■ **Task objective**
Identify, in the records below, every line where the string "Given" appears, and copy each such line.

*** Material for this task ***

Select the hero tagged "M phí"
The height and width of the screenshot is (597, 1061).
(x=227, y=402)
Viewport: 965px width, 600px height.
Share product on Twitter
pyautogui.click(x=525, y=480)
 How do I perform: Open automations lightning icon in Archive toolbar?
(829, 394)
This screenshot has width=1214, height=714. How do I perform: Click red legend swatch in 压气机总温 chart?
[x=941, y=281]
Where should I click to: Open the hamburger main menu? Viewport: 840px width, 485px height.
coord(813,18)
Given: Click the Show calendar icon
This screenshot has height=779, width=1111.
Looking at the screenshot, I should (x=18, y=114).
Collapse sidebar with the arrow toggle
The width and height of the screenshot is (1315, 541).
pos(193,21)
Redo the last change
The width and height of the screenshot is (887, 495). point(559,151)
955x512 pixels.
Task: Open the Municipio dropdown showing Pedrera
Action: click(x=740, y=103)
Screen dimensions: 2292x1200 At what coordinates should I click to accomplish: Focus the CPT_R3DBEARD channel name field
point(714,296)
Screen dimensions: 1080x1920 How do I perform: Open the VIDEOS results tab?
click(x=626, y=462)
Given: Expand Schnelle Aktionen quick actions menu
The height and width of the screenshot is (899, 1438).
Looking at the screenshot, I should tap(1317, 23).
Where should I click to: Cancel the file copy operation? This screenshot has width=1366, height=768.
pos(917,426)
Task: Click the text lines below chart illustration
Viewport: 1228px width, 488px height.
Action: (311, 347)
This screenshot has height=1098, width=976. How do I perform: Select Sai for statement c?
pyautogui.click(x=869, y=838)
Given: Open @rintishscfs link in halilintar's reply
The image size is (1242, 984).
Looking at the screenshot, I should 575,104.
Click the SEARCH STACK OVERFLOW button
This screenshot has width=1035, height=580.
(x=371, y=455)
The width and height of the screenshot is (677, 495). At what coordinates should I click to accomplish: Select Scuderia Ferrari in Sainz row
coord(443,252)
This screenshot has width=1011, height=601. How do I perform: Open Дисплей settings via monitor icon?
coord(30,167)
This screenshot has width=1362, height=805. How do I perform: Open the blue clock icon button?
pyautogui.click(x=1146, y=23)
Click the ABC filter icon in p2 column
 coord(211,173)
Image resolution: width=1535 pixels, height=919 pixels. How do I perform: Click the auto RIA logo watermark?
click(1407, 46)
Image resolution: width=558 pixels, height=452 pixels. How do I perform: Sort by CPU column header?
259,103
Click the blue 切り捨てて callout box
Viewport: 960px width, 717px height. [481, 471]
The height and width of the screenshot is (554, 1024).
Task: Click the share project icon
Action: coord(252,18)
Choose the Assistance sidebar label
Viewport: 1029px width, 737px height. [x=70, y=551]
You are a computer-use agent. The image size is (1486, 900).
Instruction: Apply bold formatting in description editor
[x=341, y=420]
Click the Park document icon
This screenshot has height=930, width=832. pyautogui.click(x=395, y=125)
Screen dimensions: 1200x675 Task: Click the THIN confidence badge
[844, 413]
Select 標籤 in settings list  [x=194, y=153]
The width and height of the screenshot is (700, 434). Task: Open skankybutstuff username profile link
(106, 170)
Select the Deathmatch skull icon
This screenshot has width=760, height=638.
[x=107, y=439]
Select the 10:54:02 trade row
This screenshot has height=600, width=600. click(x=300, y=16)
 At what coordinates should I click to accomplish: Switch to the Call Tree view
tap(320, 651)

*** End of Material for this task ***

■ **Result of this task**
Given: Click the Show calendar icon
Given: Expand Schnelle Aktionen quick actions menu
Given: Open @rintishscfs link in halilintar's reply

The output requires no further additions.